One party leader vehemently opposing this decision is Carla Denyer, co-leader of the Greens. The news clip I posted on my Facebook page featured Denyer in a Sky News piece.
Carla Denyer, current Green Party co-leader and first term MP for Bristol Central. Her term as co-leader ends 1 October and she has told her core followers she will not be re-offering.
Headed “Green Party co-leader denies split over trans rights”, the Sky piece quoted Denyer as saying “Green Party policy is clear that trans women are women, trans men are men…” [ As I learned later, Denyer, has leaked out the news she will not be co-leader much longer… though NOT because of this case it should be emphasised. Deputy leader Zack Polanski is eager to replace her. More on this below.]
“TROUBLE AHEAD FOR THE GREENIES”
Significantly, this article showed that Denyer’s statement directly contradicts the findings of Britain's highest court.
Having myself once been a member of the Green Party (and once holding an elected post) and having written a lot about it and its fixation on identity politics in recent months, I added a mere five words above the Sky news clip: “Trouble ahead for the Greenies.”
That hardly seemed a sensationalist prediction and, after interviewing three lawyers in the past 48 hours, is actually understated.

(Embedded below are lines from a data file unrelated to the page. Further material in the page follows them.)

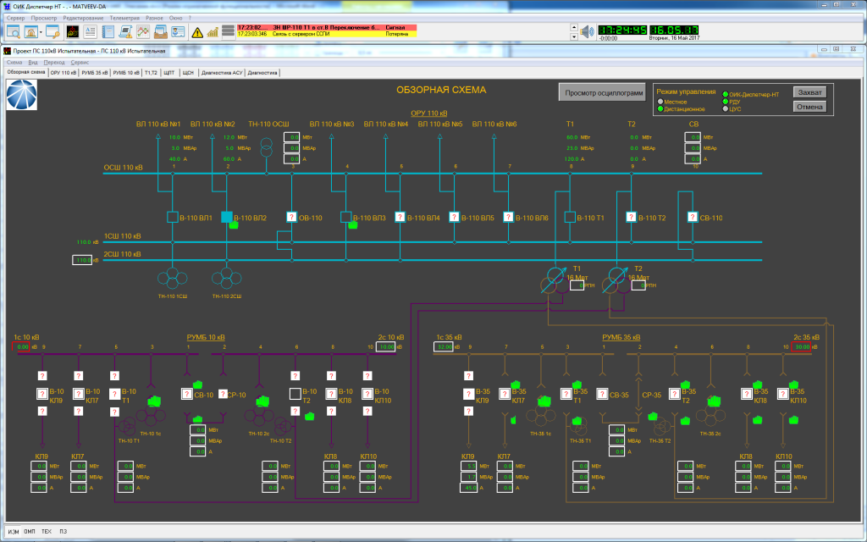Click the speaker sound alarm icon
Image resolution: width=867 pixels, height=542 pixels.
[588, 31]
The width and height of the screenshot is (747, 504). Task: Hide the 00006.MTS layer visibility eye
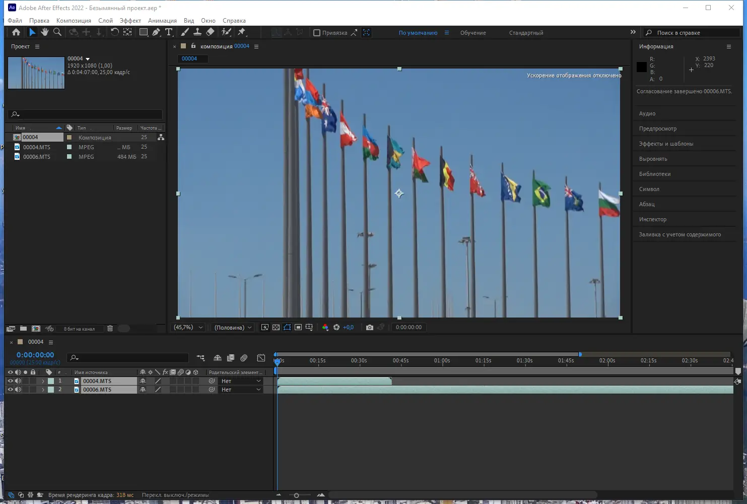(x=11, y=389)
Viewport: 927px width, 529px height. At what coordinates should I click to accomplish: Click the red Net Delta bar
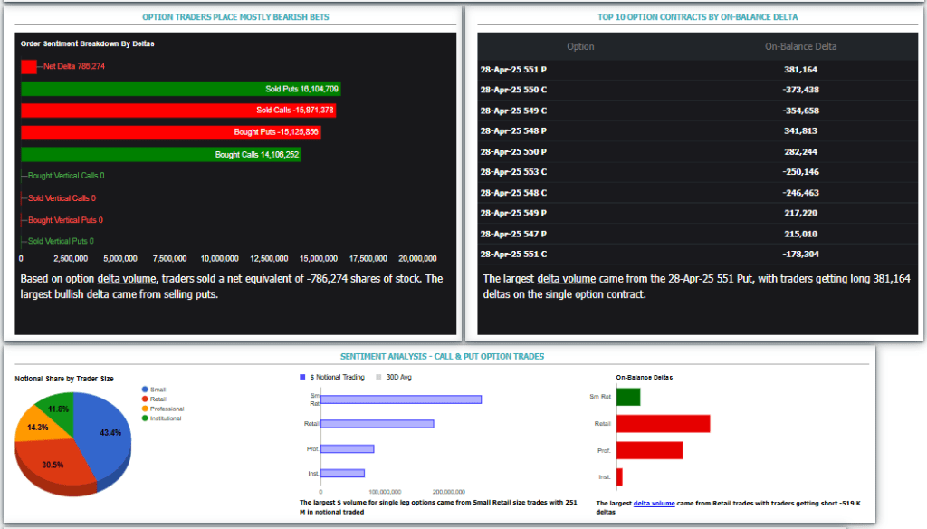tap(28, 67)
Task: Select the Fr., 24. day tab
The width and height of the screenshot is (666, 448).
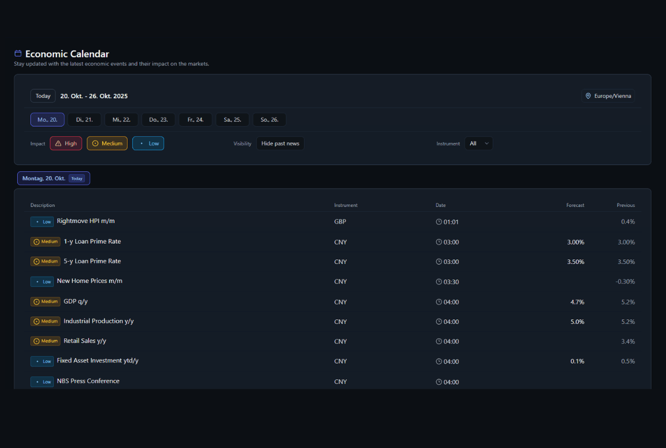Action: (x=195, y=120)
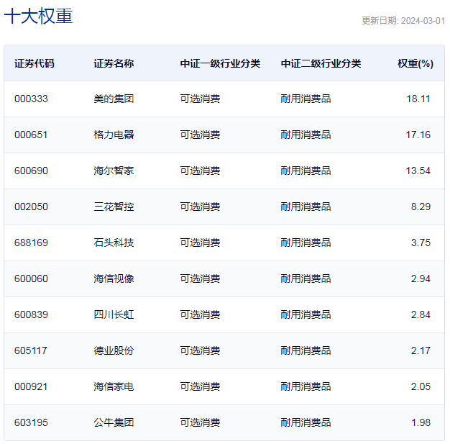
Task: Click the 格力电器 security name
Action: click(114, 135)
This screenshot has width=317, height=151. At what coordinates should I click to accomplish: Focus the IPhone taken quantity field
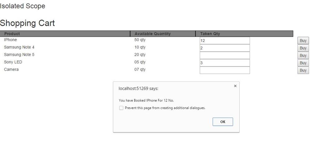click(x=224, y=41)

Unless the Greens radically change a number of their policies as a result of this case, they could face a lorry load of litigation from members and ex-members …and they will keep losing. (In litigation over the same type of sex and gender issue, they lost the Shahrar Ali case – and almost £100,000 – in early 2024.) The next discrimination case, launched by Emma Bateman, moves ahead at the end of May 2025.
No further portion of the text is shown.